Воины, даже в присутствии царевича, не смогли сдержаться, и смех загремел снова.
Улугбек попросил показать ему ухо. И на развёрнутой тряпице, как драгоценность, это ухо показали царевичу. Ухо было не слежавшееся, давно засохшее ухо Зайца, а свежее, со свежим срезом, поросшее седыми волосками.
– Где ты его взял? – спросил подъехавший военачальник.
Заяц, потупившись, глухо повторил:
– Это моё. Отыграл.
– А проиграл когда?
Здесь стояли соратники, помнившие, как ещё в Султании, осенью, было проиграно злосчастное ухо. Кто-то ответил за Зайца:
– Осенью.
– С осени?.. А это только что отрезано!
– Где взял? – спросил Улугбек, приглядываясь к уху. Вдруг он схватил это ухо, и, отбежав, наклонился к покойному воспитателю.
Все окружили царевича: ухо Кайиш-аты!
Заяц, срезая в темноте первое попавшееся ухо, не ждал, что опять скоро понадобится показывать его перед всем народом. Рассчитывал, что оно отлежится в поясе, что, вернувшись из поездки, когда немало дней пройдёт, он объявит о своём отыгрыше… И проговорился, прохвастался!..
Страшно Тимурову воину выпасть из доверия у своих соратников, а тем паче у своего же десятка. От оплошавшего соратника все заспешили отмахнуться: не дай бог, обо всех подумают, что таковы!
– Что это за Заяц? – спрашивали они друг друга. – Никогда он никому не был по душе!
Вдруг один приметливый воин, возившийся около мёртвого Дагала, нашёл у него в рубахе под мышкой тайничок, а там и серебряные, и золотые добычи, и ссохшееся Зайцево ухо. Приметили и то, что Дагал не порублен, а заколот. А нападение совершено на конях, сеча шла с коней, как же и кто мог заколоть Дагала?
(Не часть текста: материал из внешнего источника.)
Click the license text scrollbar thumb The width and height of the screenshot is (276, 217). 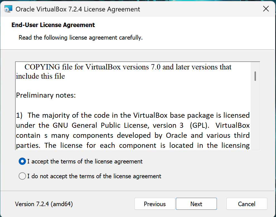point(255,76)
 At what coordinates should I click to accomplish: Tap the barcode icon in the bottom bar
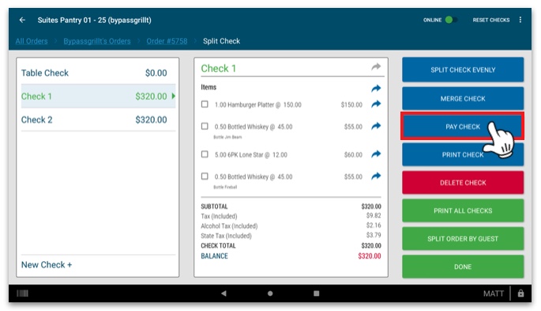[22, 294]

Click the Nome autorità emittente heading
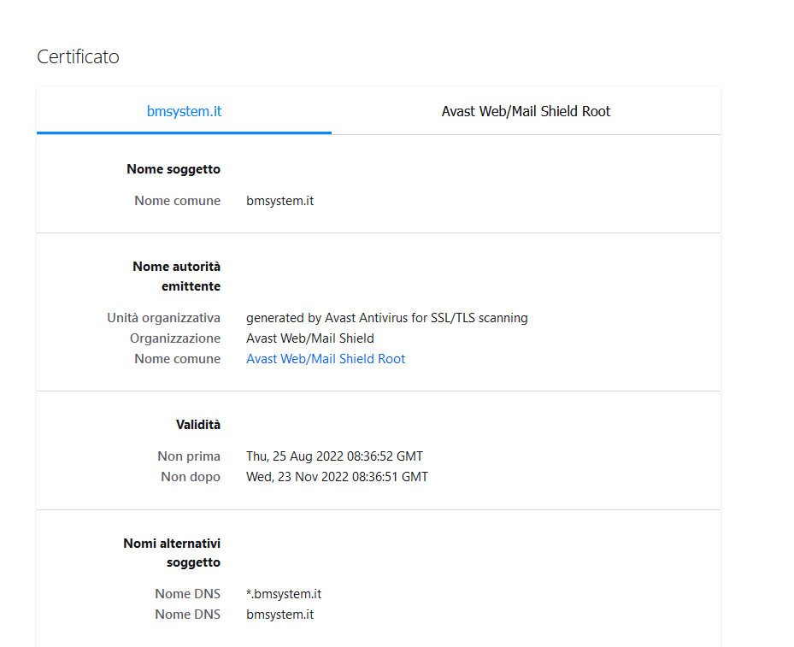pyautogui.click(x=177, y=276)
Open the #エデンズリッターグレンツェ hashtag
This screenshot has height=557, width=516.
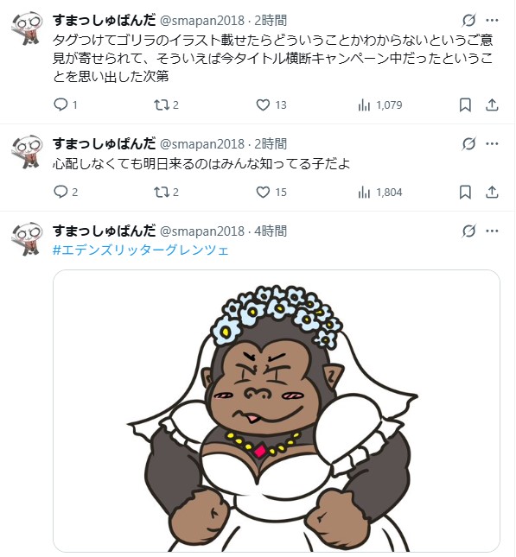pos(141,250)
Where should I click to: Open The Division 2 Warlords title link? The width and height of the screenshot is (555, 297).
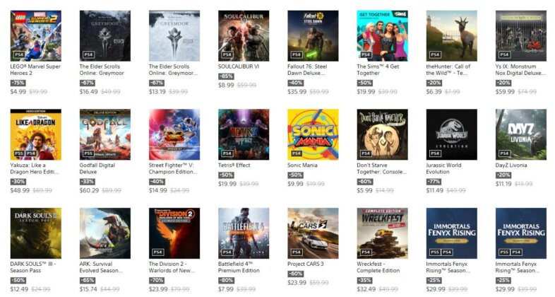point(172,267)
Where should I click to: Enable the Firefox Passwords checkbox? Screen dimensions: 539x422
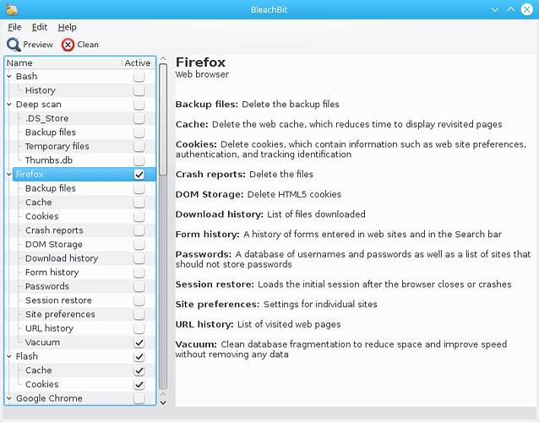(x=139, y=287)
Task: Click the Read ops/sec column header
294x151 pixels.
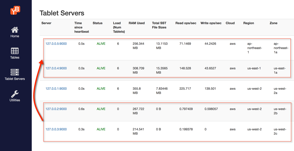Action: 186,23
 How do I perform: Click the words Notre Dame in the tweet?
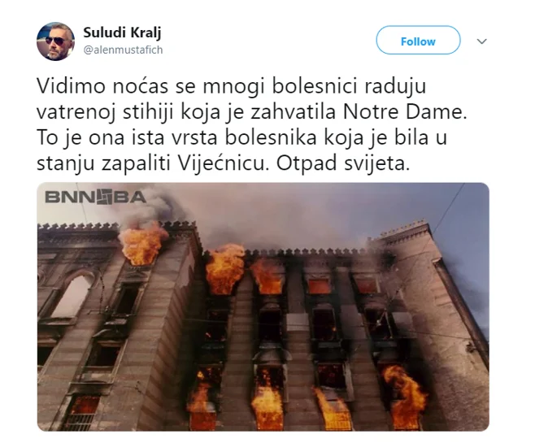[x=405, y=111]
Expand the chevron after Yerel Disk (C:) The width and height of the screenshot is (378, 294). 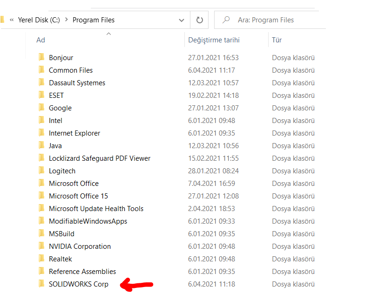pos(67,20)
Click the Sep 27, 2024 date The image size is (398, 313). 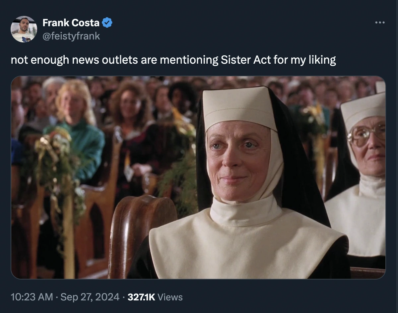[90, 297]
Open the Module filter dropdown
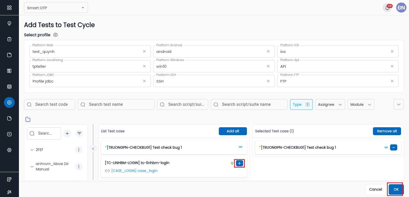 click(x=361, y=105)
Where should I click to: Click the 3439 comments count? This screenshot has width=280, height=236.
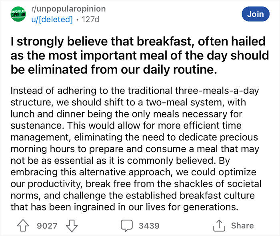click(x=149, y=226)
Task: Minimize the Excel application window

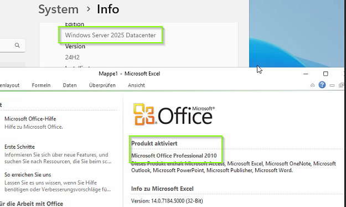Action: tap(306, 74)
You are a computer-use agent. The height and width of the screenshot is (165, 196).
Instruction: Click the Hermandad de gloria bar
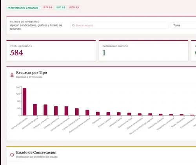pos(35,110)
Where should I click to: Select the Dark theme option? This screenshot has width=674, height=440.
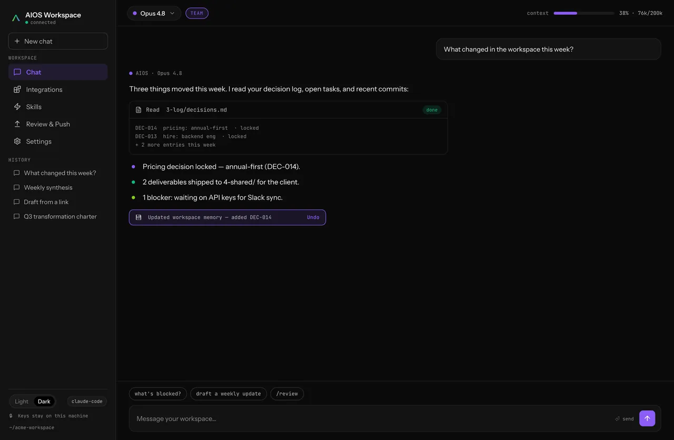tap(44, 402)
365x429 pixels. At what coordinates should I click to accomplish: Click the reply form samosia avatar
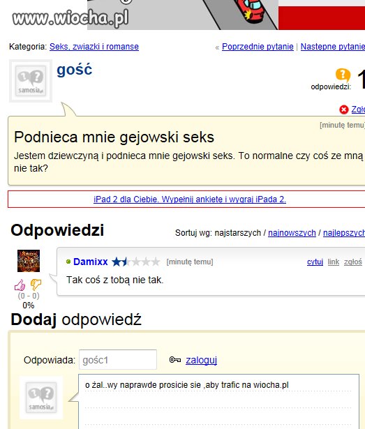point(41,398)
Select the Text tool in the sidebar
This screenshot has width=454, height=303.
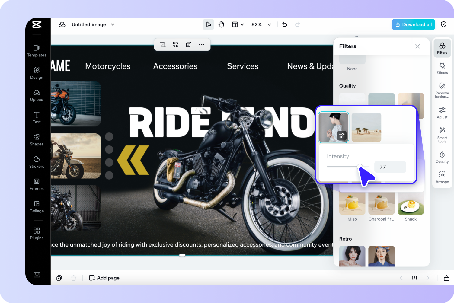point(37,117)
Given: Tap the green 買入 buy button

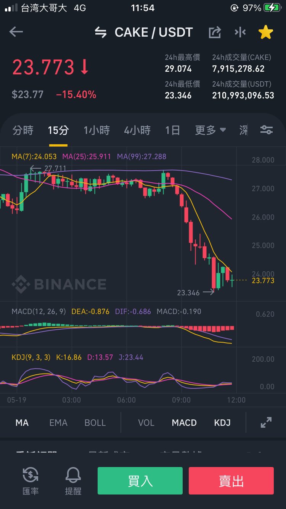Looking at the screenshot, I should pos(140,481).
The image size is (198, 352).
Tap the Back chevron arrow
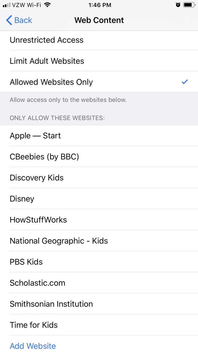coord(9,20)
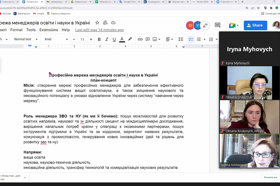Image resolution: width=280 pixels, height=186 pixels.
Task: Open the 'Last edit was 14 minutes ago' link
Action: [99, 30]
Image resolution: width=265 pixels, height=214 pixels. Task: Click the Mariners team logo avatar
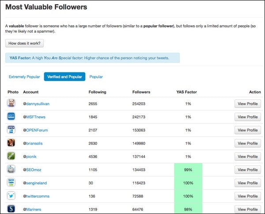pos(11,209)
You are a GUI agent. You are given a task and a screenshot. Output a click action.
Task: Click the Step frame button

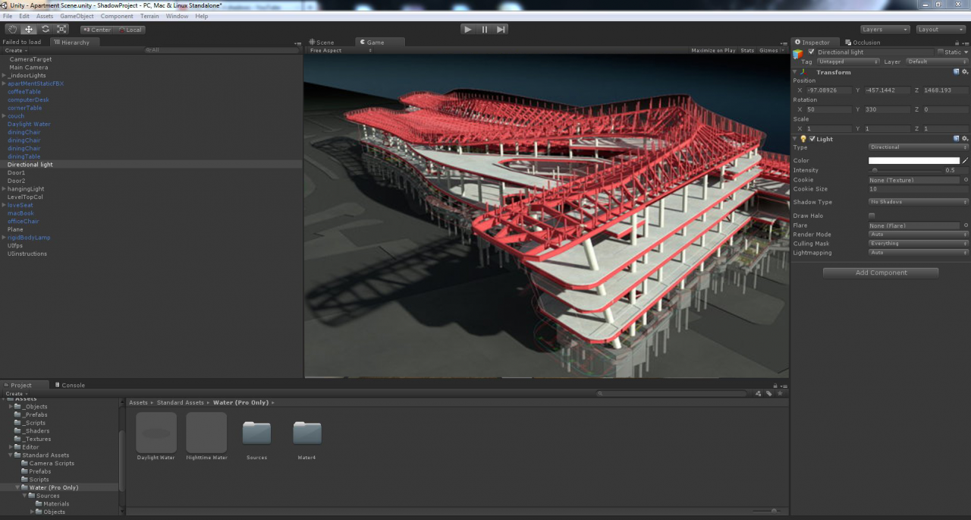pyautogui.click(x=501, y=30)
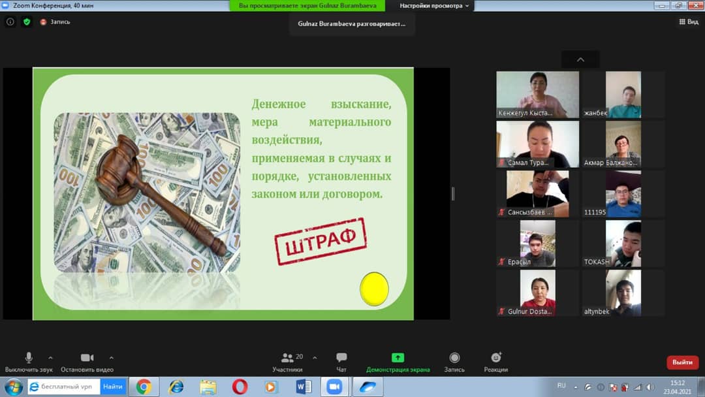Click the yellow circle on the slide
Viewport: 705px width, 397px height.
point(375,289)
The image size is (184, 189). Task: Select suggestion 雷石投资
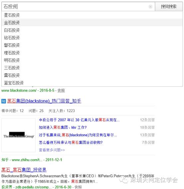92,75
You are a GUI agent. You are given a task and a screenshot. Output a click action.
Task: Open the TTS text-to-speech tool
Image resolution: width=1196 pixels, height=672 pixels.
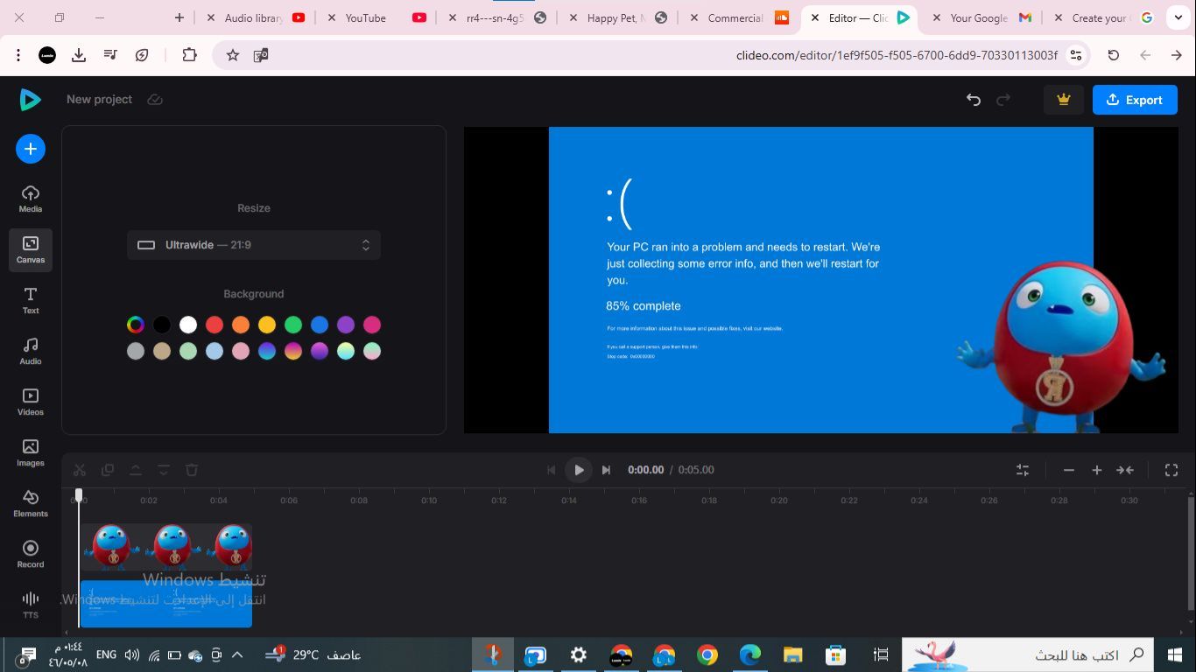pyautogui.click(x=31, y=604)
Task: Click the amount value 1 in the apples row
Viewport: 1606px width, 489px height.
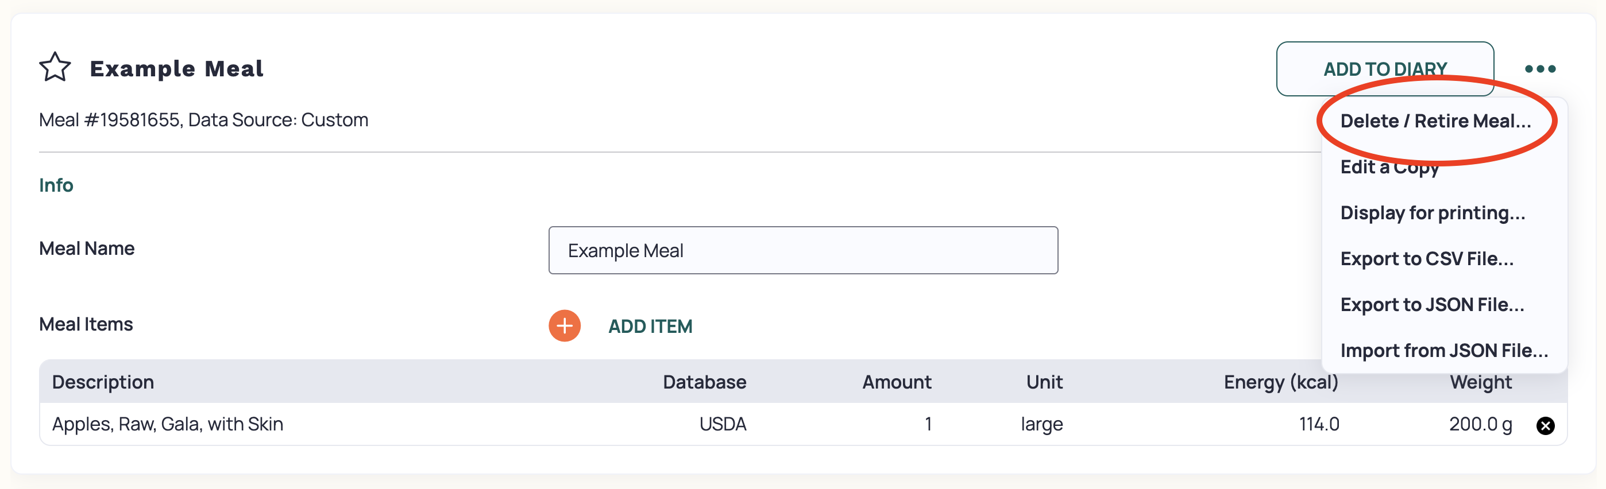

И тогда, катаясь по земле у ног Улугбека, Заяц, сбиваясь, захлёбываясь, во всём покаялся.
День стояли в котловинке, разбираясь в делах – кто пал, кто изранен и до Султании не доберётся, кто остался в караулах и не пограблен ли караван.
Караван оказался целёхонек. Но потери велики – из каждого десятка четверых недосчитывались.
Военачальники, собравшись к Улугбеку, судили Зайца.
Они просили Улугбека не щадить виновного:
– Войско на походе…
Улугбек, выслушав свидетелей и признание злодея, вспомнил, с какой твёрдостью, как сурово дедушка добивался круговой дружбы среди воинов. А тут воин заколол своего же десятника, срезал ухо начальнику царевичева караула и потом, как жалкий пленник, гнусил слова раскаяния, пытаясь не только каяться, но и лгать. А ложь в устах воина – тоже тяжкий грех.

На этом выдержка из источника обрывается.